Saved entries
==========

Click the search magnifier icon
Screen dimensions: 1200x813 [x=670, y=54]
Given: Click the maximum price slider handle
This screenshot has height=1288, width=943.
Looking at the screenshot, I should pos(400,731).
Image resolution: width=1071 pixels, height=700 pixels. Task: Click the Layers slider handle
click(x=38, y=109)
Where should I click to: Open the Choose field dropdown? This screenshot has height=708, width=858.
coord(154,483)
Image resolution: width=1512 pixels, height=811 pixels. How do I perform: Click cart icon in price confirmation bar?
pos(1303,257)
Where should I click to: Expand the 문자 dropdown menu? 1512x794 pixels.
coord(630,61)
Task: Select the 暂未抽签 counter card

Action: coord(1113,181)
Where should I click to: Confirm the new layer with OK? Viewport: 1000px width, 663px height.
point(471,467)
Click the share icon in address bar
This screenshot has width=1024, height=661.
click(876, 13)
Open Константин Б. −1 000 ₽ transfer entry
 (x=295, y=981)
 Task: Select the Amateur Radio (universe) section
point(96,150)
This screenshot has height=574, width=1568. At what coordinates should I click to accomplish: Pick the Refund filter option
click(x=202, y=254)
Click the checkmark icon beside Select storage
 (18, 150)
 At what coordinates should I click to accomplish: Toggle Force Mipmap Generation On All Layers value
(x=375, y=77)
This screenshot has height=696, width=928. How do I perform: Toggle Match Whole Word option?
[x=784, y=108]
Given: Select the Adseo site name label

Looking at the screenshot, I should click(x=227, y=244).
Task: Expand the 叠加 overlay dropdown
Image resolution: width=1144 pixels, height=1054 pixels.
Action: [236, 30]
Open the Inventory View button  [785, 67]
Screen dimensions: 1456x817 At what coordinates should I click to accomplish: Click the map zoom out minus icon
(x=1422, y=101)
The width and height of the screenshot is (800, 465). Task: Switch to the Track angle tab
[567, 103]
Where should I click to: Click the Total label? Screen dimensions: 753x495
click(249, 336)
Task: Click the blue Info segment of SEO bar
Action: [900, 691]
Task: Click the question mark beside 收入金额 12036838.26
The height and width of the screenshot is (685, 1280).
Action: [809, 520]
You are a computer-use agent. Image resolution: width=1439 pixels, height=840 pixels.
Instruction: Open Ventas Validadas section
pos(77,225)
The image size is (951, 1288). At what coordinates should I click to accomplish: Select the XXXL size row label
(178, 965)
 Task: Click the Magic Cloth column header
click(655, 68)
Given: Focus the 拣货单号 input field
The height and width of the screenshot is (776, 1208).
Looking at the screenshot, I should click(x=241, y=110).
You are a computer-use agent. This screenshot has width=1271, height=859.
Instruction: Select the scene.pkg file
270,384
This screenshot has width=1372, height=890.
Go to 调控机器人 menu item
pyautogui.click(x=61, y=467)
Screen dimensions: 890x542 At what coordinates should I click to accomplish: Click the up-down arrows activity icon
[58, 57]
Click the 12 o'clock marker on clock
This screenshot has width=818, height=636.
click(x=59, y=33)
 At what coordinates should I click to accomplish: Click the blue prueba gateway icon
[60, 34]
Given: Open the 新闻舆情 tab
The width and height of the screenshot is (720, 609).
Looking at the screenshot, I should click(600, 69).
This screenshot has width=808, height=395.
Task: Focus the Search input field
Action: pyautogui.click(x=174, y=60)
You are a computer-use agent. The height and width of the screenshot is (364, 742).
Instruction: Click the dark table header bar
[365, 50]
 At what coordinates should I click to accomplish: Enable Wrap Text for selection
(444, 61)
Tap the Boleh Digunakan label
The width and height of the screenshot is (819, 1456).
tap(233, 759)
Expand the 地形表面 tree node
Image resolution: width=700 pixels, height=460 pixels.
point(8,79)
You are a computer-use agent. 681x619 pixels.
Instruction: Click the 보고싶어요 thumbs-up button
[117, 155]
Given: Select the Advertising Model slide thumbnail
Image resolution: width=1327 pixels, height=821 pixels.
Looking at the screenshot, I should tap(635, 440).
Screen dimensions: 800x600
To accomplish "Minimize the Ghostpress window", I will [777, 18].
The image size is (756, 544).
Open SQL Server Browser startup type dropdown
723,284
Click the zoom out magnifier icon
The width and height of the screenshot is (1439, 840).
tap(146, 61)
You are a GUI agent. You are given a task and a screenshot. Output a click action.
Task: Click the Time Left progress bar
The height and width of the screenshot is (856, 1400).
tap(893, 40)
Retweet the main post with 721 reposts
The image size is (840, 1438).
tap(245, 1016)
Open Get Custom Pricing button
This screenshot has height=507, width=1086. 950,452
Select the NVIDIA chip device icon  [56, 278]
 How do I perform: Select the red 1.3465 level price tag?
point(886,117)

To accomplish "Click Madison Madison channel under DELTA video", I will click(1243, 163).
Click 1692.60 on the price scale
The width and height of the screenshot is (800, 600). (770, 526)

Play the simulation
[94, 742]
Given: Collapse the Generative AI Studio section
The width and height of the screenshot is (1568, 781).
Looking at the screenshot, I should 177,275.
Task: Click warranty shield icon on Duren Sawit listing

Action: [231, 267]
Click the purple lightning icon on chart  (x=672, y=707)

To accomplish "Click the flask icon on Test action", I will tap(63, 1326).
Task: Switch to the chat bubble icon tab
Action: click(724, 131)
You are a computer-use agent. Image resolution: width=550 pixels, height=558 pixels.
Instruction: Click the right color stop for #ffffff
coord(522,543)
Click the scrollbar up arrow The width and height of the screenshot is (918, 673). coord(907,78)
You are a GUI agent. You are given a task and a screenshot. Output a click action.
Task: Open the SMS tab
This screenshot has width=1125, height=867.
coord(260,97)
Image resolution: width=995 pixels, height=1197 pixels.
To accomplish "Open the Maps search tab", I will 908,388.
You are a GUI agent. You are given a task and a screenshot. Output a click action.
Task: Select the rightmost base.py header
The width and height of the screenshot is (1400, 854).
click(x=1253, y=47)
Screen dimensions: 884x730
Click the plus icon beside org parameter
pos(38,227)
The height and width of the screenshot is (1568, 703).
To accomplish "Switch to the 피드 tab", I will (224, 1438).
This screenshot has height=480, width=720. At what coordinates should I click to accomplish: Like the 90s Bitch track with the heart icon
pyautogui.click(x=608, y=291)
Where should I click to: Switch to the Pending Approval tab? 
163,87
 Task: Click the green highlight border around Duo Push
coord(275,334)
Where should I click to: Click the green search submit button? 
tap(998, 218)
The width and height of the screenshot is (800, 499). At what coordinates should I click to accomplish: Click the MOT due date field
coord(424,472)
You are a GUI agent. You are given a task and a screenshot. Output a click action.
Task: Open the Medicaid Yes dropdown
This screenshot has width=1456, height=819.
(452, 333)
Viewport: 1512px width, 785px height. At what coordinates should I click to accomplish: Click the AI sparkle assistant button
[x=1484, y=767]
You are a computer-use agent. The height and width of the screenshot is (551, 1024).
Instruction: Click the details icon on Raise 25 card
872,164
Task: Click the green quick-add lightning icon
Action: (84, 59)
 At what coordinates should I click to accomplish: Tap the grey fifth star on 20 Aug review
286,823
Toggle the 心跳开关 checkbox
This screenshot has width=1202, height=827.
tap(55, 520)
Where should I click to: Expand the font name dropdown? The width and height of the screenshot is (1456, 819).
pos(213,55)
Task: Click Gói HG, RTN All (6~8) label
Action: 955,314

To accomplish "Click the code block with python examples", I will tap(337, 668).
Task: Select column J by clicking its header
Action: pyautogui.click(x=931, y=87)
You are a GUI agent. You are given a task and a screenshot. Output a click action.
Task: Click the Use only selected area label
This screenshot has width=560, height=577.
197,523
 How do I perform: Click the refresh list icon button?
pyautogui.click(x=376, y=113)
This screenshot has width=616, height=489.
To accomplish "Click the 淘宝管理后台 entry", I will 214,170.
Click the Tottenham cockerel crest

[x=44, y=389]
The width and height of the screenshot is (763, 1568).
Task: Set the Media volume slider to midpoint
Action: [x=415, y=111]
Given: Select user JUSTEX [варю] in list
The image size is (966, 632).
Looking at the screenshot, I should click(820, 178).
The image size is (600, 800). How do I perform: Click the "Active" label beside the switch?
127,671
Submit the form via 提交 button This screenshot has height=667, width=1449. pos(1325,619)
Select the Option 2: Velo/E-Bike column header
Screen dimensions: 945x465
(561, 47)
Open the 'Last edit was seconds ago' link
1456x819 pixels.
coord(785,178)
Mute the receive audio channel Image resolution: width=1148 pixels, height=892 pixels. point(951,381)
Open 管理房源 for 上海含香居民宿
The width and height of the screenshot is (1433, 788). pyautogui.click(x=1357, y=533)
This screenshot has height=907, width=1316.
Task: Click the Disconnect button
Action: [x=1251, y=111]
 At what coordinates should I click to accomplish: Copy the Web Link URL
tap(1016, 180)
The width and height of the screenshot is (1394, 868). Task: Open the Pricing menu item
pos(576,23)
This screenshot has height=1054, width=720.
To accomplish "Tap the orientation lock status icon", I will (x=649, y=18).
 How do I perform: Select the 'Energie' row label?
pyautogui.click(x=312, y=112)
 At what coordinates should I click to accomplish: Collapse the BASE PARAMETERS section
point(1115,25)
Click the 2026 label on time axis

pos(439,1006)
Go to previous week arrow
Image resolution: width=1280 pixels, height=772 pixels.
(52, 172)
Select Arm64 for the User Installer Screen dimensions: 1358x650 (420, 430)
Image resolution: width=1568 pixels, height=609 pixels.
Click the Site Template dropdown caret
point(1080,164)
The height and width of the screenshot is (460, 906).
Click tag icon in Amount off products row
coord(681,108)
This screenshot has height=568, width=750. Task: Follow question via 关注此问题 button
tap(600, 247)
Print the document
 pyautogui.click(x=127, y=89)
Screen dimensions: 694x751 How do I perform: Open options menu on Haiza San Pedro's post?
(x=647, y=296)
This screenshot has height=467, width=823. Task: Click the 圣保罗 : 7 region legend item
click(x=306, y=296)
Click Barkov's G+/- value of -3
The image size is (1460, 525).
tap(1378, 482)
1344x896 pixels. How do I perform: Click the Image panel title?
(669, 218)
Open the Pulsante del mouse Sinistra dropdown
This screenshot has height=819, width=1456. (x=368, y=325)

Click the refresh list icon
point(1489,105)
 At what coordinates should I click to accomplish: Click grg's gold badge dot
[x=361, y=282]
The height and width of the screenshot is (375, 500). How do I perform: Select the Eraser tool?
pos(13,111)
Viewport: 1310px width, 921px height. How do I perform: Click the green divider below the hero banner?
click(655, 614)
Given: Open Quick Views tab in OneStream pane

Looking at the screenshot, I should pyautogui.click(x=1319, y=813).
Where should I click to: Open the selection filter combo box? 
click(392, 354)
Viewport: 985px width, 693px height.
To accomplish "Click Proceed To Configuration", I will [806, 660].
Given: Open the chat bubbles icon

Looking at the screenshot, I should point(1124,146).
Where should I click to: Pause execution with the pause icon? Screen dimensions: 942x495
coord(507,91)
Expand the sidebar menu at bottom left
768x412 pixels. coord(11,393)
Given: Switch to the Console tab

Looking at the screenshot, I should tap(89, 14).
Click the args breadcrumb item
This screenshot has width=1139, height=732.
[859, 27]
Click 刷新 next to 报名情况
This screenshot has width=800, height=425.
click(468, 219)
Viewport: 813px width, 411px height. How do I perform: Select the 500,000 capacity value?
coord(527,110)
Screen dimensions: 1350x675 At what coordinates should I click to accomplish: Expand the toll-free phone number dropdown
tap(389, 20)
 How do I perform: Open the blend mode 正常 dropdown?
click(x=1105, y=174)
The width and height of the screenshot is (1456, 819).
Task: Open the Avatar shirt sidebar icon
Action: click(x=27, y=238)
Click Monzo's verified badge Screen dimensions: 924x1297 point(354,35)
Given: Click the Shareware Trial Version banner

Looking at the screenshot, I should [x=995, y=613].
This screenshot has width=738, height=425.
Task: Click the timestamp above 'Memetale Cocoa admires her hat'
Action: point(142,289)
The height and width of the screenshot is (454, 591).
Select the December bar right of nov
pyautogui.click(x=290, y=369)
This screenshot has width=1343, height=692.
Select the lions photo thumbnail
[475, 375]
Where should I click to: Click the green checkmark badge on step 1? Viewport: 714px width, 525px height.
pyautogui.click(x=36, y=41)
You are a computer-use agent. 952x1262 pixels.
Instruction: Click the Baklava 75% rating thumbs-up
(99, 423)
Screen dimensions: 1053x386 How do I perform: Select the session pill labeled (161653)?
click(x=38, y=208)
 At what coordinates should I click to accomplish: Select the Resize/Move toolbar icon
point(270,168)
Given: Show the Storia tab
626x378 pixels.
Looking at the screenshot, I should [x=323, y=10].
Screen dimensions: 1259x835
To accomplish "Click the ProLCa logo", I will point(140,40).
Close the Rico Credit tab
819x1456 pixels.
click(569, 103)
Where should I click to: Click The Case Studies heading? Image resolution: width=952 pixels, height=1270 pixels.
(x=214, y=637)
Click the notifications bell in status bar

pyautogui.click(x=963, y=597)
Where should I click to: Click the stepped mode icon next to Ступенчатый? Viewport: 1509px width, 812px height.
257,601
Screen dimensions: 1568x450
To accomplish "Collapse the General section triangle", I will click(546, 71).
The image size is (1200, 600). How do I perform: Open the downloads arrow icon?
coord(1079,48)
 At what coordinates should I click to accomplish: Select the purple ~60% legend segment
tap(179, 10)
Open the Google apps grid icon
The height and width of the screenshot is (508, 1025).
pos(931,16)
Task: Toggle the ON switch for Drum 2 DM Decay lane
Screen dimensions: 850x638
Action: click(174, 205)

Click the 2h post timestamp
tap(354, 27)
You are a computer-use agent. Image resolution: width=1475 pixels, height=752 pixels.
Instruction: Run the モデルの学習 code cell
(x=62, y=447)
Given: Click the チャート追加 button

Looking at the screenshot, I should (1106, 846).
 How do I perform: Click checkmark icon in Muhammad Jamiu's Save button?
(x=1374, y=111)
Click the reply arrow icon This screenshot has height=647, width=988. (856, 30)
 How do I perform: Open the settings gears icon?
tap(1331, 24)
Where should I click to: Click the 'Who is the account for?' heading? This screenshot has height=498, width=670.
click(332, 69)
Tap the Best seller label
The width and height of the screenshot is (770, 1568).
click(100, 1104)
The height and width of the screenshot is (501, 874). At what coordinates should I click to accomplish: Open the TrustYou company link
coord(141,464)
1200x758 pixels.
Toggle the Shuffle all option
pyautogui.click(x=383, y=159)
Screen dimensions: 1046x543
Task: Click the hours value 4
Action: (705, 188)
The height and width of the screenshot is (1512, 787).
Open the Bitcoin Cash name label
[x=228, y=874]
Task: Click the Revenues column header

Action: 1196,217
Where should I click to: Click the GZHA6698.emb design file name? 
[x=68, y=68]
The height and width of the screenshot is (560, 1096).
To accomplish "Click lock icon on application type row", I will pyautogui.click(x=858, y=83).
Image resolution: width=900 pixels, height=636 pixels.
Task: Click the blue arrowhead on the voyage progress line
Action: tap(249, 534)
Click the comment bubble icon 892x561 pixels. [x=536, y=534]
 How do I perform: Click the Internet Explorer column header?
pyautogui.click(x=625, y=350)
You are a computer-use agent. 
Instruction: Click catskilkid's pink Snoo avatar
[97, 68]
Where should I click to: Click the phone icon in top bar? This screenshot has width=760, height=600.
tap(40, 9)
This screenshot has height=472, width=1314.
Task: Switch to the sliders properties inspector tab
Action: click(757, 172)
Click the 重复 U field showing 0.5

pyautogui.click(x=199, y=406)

==========

* **SHORT EXERCISE**:
Return the lines starting at the one containing "Click Barkov's G+/- value of -3" and ending at the one containing "point(1489,105)", reproduced with no changes.

* **EXERCISE ANSWER**:
Click Barkov's G+/- value of -3
The image size is (1460, 525).
tap(1378, 482)
1344x896 pixels. How do I perform: Click the Image panel title?
(669, 218)
Open the Pulsante del mouse Sinistra dropdown
This screenshot has height=819, width=1456. (x=368, y=325)

Click the refresh list icon
point(1489,105)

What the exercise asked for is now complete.